--- START ---
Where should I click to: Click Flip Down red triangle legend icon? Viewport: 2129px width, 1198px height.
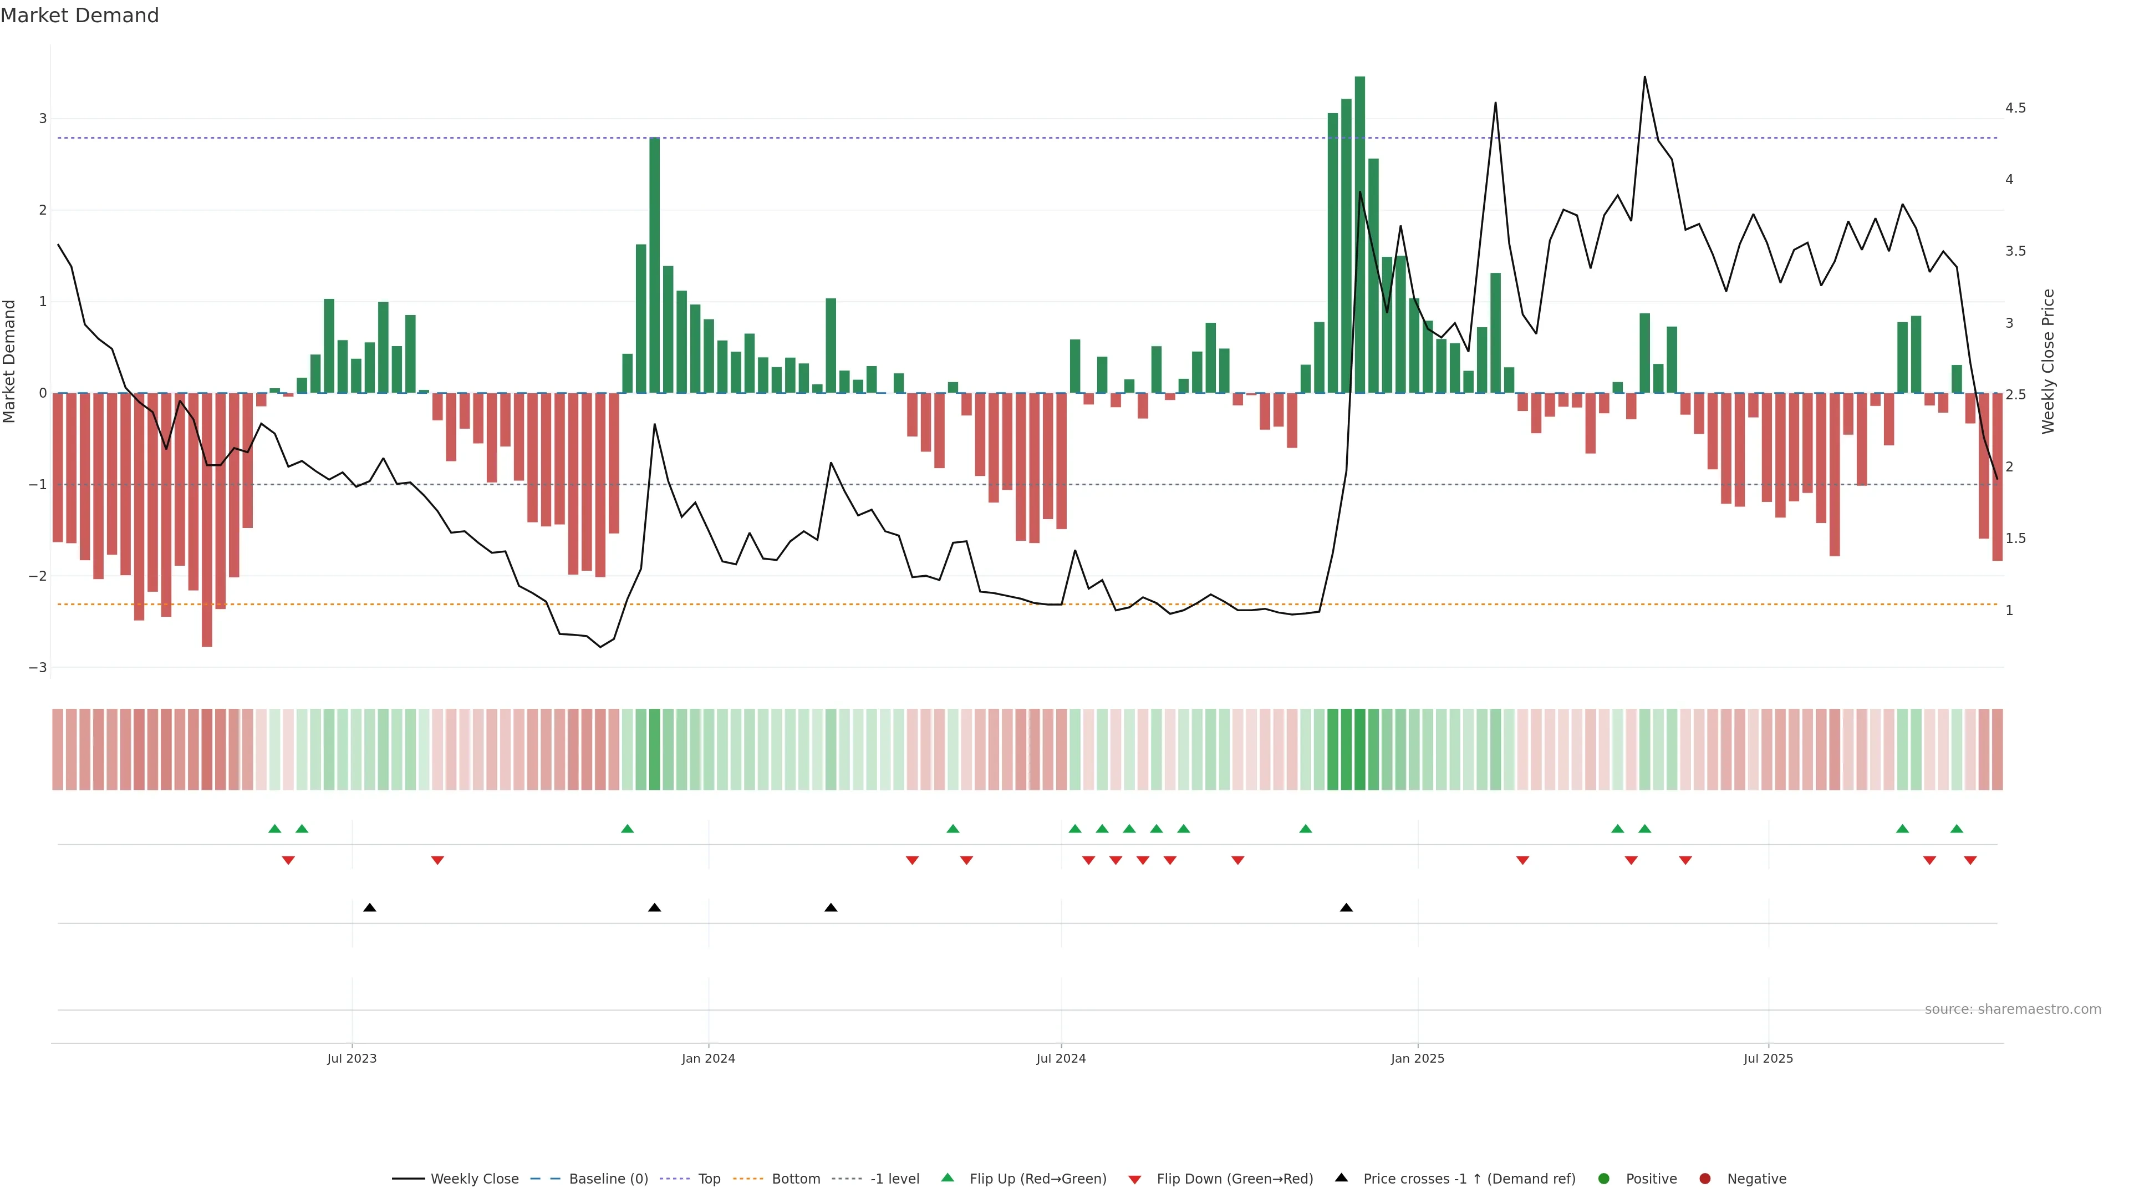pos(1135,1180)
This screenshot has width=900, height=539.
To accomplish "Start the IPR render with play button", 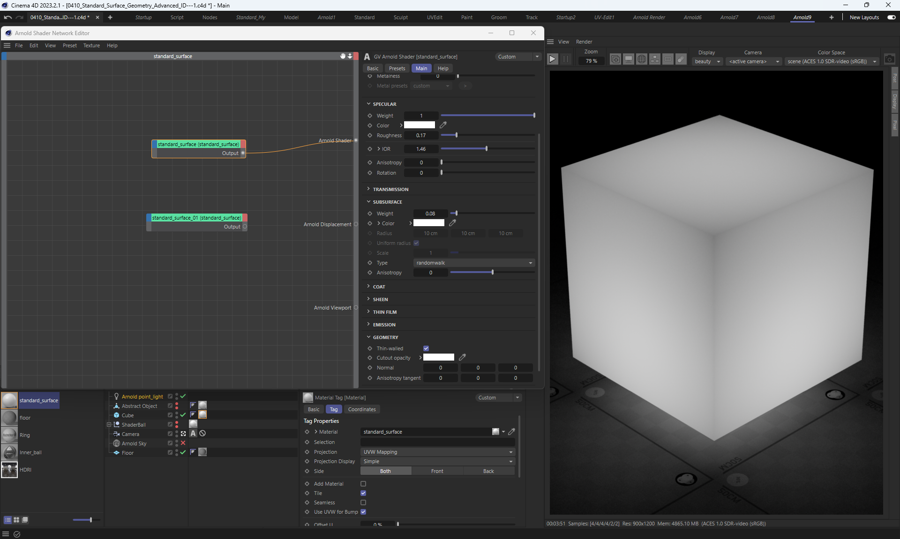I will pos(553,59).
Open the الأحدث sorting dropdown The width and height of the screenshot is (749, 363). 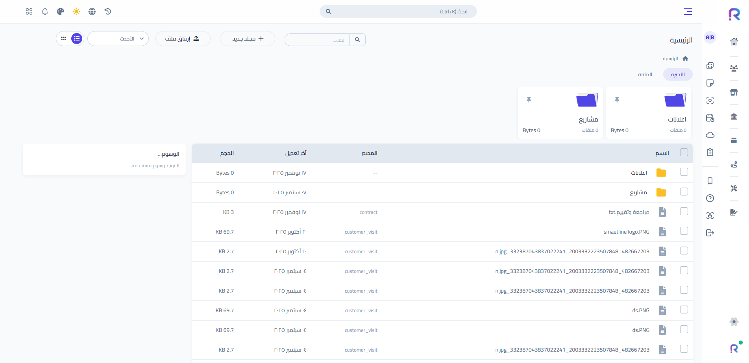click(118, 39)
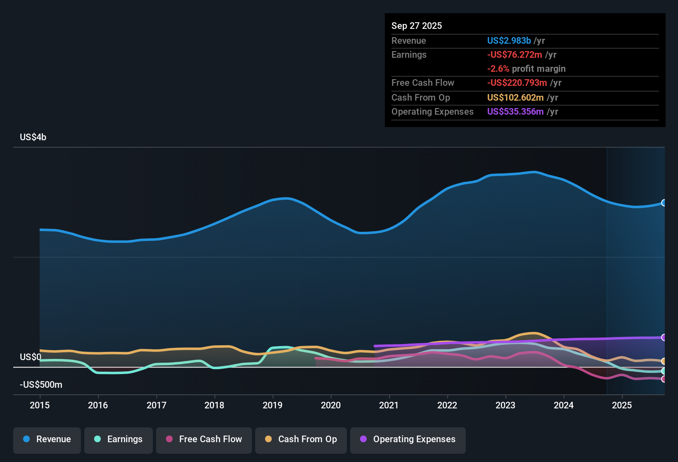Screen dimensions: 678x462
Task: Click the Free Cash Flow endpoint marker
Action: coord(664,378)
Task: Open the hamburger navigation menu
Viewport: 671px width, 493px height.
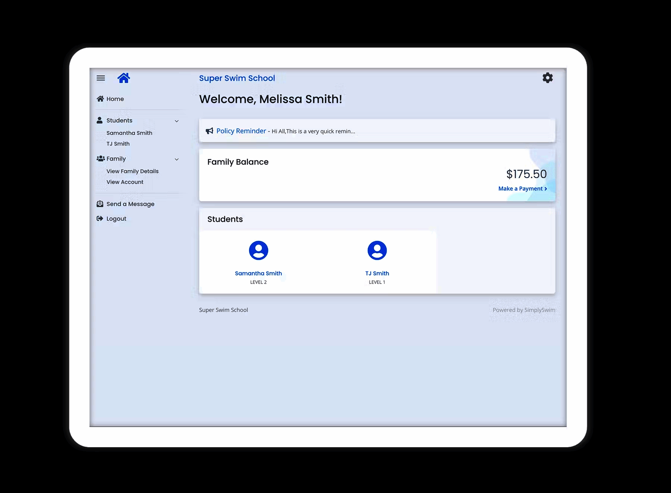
--- END ---
Everything from the line holding "Task: Open the hamburger navigation menu" through the last line of the listing should be written out exactly, except for the pictures.

Task: Open the hamburger navigation menu
Viewport: 671px width, 493px height.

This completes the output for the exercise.